45話 母の苦悩
昼食のあと、アキラは「ちょっと出かけてくるね」とだけ言い残して、部屋を出ていった。
どこへ行くのかは聞かなかったし、聞けなかった。
あの子の目を見れば、何を考えているか分かる気がして、けれど、何も分からない気もして、怖かった。

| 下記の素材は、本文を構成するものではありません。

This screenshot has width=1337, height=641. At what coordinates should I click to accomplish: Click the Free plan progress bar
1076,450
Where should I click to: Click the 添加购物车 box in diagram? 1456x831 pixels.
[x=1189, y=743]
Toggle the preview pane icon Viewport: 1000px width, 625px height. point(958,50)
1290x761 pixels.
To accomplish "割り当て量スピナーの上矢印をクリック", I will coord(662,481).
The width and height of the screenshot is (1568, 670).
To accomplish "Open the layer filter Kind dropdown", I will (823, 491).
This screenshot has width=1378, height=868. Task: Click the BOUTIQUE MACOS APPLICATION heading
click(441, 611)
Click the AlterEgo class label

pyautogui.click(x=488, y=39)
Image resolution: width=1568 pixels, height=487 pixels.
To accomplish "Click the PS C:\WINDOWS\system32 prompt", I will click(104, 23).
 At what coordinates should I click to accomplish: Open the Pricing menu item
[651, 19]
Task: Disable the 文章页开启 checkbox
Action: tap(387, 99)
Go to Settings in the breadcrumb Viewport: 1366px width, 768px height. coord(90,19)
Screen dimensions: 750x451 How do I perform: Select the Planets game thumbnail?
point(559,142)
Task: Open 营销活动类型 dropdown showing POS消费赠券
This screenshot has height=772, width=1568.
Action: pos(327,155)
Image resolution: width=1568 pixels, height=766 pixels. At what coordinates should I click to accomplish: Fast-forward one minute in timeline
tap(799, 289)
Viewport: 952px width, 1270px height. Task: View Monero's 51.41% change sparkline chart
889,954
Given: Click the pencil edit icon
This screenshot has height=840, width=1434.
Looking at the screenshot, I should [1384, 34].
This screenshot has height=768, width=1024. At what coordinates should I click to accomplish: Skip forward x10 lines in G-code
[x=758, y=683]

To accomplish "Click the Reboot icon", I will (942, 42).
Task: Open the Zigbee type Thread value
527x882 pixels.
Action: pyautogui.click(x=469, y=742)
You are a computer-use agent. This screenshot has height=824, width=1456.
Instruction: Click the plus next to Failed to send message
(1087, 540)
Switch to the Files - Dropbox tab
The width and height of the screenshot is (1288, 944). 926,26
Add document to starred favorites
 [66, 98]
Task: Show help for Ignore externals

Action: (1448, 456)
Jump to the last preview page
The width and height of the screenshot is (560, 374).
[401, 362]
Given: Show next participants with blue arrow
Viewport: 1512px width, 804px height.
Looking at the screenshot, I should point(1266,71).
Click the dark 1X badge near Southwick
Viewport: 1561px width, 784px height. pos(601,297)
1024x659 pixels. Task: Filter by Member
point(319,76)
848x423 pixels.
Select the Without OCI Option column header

静まり返った家の中に、一人取り残されると、思考が急にせり上がってくる。
息苦しさすら感じるほどの焦りと、自分への問いかけ。
どうすれば、アキラを守れる?
カツン、とコップをテーブルに置いた。微かに震えていた。
あの子がこの家に来てから、ずっと私は「与えられた役割」を演じていた。
母親らしく振る舞い、笑い、優しい言葉をかけ、時には怒ってみせた。
それが全部、演技だったわけじゃない。
ただ、それ以上に「役目」があった。
私は“あの人たち”の一員として、アキラの監視と管理を担っていた。
そういう役目だった。
でも今は違う。
気づけば、アキラの何気ない言葉や、食事のときの顔、洗濯物の出し方まで——
全部が、私の中で「息子」として刻まれていた。
守りたい。
この子を守りたい。
でも。
私は誰よりも組織の恐ろしさを知っている。
裏切りは許されない。
ただの妨害なら、ギリギリできるかもしれない。
計画を少しだけずらす、証拠が残らないよう偽装する……
でも、その先が問題だった。
アキラを“助けた後”どうする?
組織は必ず気づく。そして、追ってくる。
私たち親子に待っているのは、逃亡生活か、それとも——…
「逃げ場なんて……どこにもないのよ……」
呟いた声は、誰に届くでもなく、虚しく消えていった。
通報する?
警察に保護を求める?
そんなものが意味を持たない相手だということくらい、嫌というほど分かっている。
法律の網の外にいて、それでいて堂々と人を操り、処分する。
それが、あの“組織”のやり方だった。
誰かに助けを求めれば、今度はその“誰か”が標的になる。
アキラの友達も、先生も、関わった人間全てが巻き込まれる。
そんなのは、嫌だった。
私は、アキラを巻き込んだくせに、今さら母親面している。
でも、それでも——この気持ちは本物だ。
私がどんな理由であの子に近づいたとしても、
今この瞬間、私の中にある感情は偽りじゃない。
「ごめんね……アキラ……」
うつむいて、目頭を押さえる。
泣いてはいけないと思っても、涙は勝手に溢れてきた。
私は弱い。
ただの一人の女で、母で、何か大きな力の前ではどうしようもない存在。
でも、それでも。
あの子の未来だけは、奪わせたくない。
少なくとも、計画だけは阻止する。
今までどおり、完璧にやる。
不自然に見えないように、でも確実にズラす。
そのための準備はもう整っている。
……ただ、その先が、怖い。
組織に目をつけられた瞬間、私たちはもう“詰み”になる。
アキラが、また一人で逃げようとするかもしれない。
私を置いてでも、生き延びようとするかもしれない。
でも——それでも、いい。
私の命が尽きるとしても、あの子だけは生きてほしい。
そのためなら、私はすべてを敵に回す。
覚悟を決めると、胸の奥が少しだけ軽くなった気がした。
涙を拭い、ふぅと長い息を吐いて、立ち上がる。
アキラが帰ってくるまでに、夕飯の支度をしておかないと。
いつもどおりの、母親として。
せめて、今日だけでも——安心して「ただいま」と言える場所を、残しておきたいから。